TensorFlow Java is still in an alpha stage, therefore is subject to contain breaking changes between the different releases. This guide explain in detail how to migrate your code from a previous version to a new one that includes some changes that are not backward compatible.

Migrating to 0.3.0

Non-parameterized Typed Tensors

In previous versions, the Tensor class was parameterized with its tensor type interface, which is part of the TType family. To access directly the memory tensor from the JVM, an explicit conversion between Tensor and its tensor type was required by calling tensor.data().
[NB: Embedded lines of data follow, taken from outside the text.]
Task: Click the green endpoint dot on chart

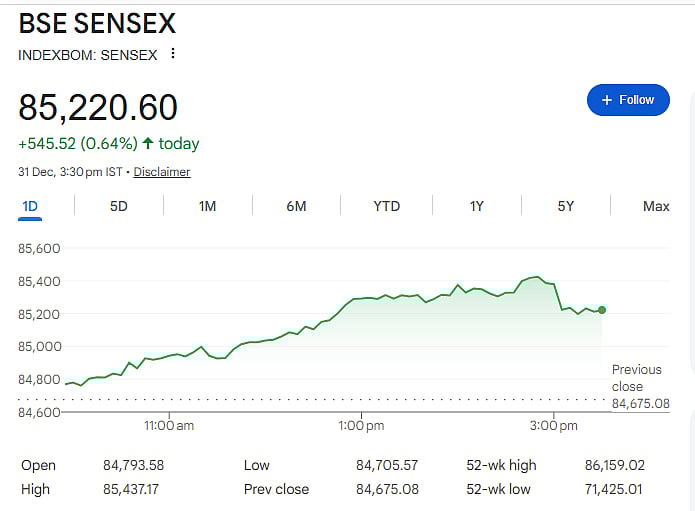Action: (602, 310)

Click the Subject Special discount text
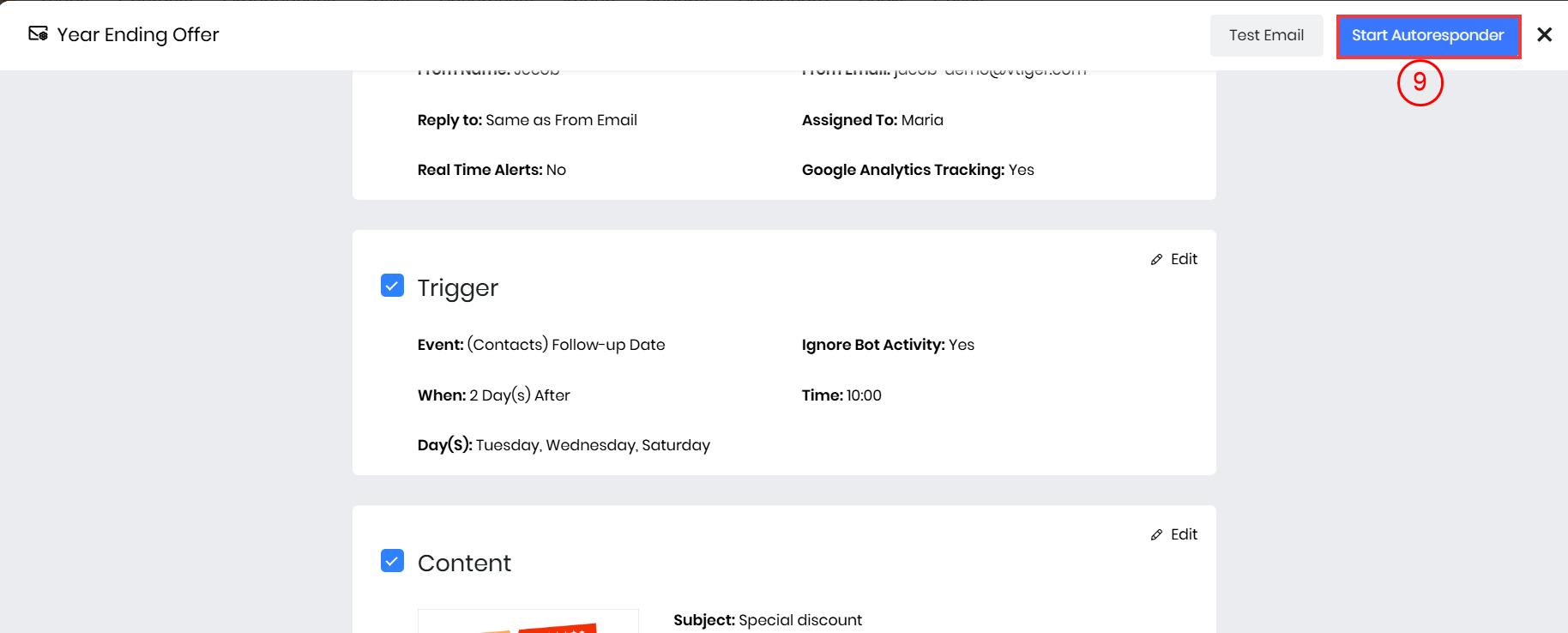point(799,620)
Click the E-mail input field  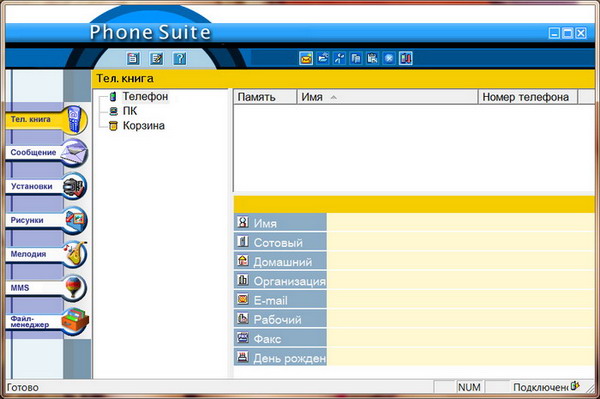click(x=461, y=299)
In 0.3.0, tensors are always typed, making this generic parameter and explicit mapping obsolete. As soon as you get a handle to a tensor, you are able to access directly its memory for reading (or writing for most tensor types) and no convertion is required. Any instances of a class in the TType family can also now be manipulated directly as a Tensor (e.g. to be passed to a session for inference).

Steps:

  1. Replace a parameterized Tensor by its parameter (e.g. Tensor<TFloat32> -> TFloat32)
  2. Replace instance of Tensor<?> with unknown parameter by Tensor
  3. Remove any invocation to Tensor.data() (e.g. tensor.data().getFloat() -> tensor.getFloat())
  4. Replace any invocation to Operand.data() by Operand.asTensor()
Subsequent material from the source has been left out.